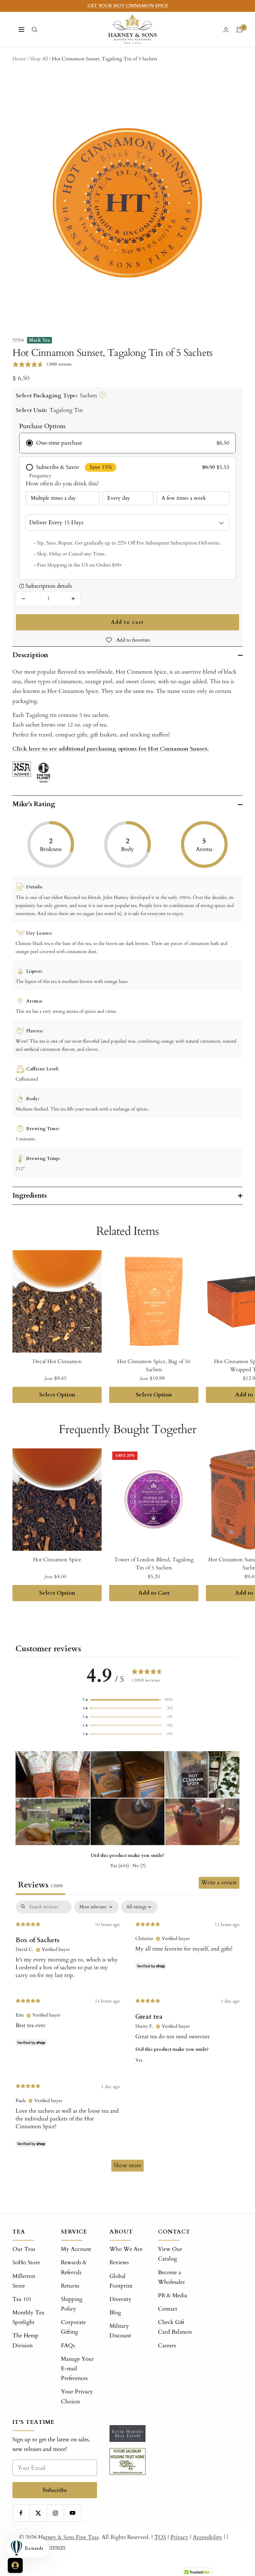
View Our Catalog (170, 2254)
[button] (127, 1699)
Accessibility (207, 2537)
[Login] (226, 29)
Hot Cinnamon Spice (57, 1559)
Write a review (219, 1882)
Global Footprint (120, 2281)
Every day (118, 498)
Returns (70, 2286)
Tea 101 (21, 2299)
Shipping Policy (71, 2304)
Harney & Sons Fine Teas (68, 2537)
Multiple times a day (53, 498)
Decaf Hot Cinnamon (57, 1361)
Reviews (119, 2262)
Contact (167, 2309)
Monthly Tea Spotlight (28, 2317)
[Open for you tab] (15, 2565)
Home (19, 58)
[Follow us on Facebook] (21, 2513)
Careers (167, 2345)
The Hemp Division (25, 2340)
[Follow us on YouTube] (72, 2513)
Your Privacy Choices (77, 2396)
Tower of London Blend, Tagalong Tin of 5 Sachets (154, 1563)
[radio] (127, 443)
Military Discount (120, 2331)
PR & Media (172, 2295)
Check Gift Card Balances (175, 2327)
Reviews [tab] (40, 1885)
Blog (115, 2313)
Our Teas (23, 2249)
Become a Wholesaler (171, 2277)
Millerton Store (23, 2281)
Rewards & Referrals (74, 2267)
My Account (76, 2249)
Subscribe (55, 2490)
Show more (127, 2165)
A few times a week (183, 498)
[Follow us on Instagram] (55, 2513)
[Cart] (239, 29)
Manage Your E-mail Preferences (77, 2368)
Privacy (179, 2537)
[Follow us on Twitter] (38, 2513)
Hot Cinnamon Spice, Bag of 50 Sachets (153, 1365)
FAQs (68, 2345)
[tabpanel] (127, 2039)
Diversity (120, 2299)
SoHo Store (26, 2262)
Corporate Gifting (73, 2327)
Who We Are (125, 2249)
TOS (160, 2537)
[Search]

▸ **YOUR OBJECTIVE**: Line by line, return the listing above exactly, leaving out its pictures.

▸ **EXERCISE OUTPUT**:
View Our Catalog (170, 2254)
[button] (127, 1699)
Accessibility (207, 2537)
[Login] (226, 29)
Hot Cinnamon Spice (57, 1559)
Write a review (219, 1882)
Global Footprint (120, 2281)
Every day (118, 498)
Returns (70, 2286)
Tea 101 (21, 2299)
Shipping Policy (71, 2304)
Harney & Sons Fine Teas (68, 2537)
Multiple times a day (53, 498)
Decaf Hot Cinnamon (57, 1361)
Reviews (119, 2262)
Contact (167, 2309)
Monthly Tea Spotlight (28, 2317)
[Open for you tab] (15, 2565)
Home (19, 58)
[Follow us on Facebook] (21, 2513)
Careers (167, 2345)
The Hemp Division (25, 2340)
[Follow us on YouTube] (72, 2513)
Your Privacy Choices (77, 2396)
Tower of London Blend, Tagalong Tin of 5 Sachets (154, 1563)
[radio] (127, 443)
Military Discount (120, 2331)
PR & Media (172, 2295)
Check Gift Card Balances (175, 2327)
Reviews [tab] (40, 1885)
Blog (115, 2313)
Our Teas (23, 2249)
Become a Wholesaler (171, 2277)
Millerton Store (23, 2281)
Rewards & Referrals (74, 2267)
My Account (76, 2249)
Subscribe (55, 2490)
Show more (127, 2165)
A few times a week (183, 498)
[Follow us on Instagram] (55, 2513)
[Cart] (239, 29)
Manage Your E-mail Preferences (77, 2368)
Privacy (179, 2537)
[Follow us on Twitter] (38, 2513)
Hot Cinnamon Spice, Bag of 50 Sachets (153, 1365)
FAQs (68, 2345)
[tabpanel] (127, 2039)
Diversity (120, 2299)
SoHo Store (26, 2262)
Corporate Gifting (73, 2327)
Who We Are (125, 2249)
TOS (160, 2537)
[Search]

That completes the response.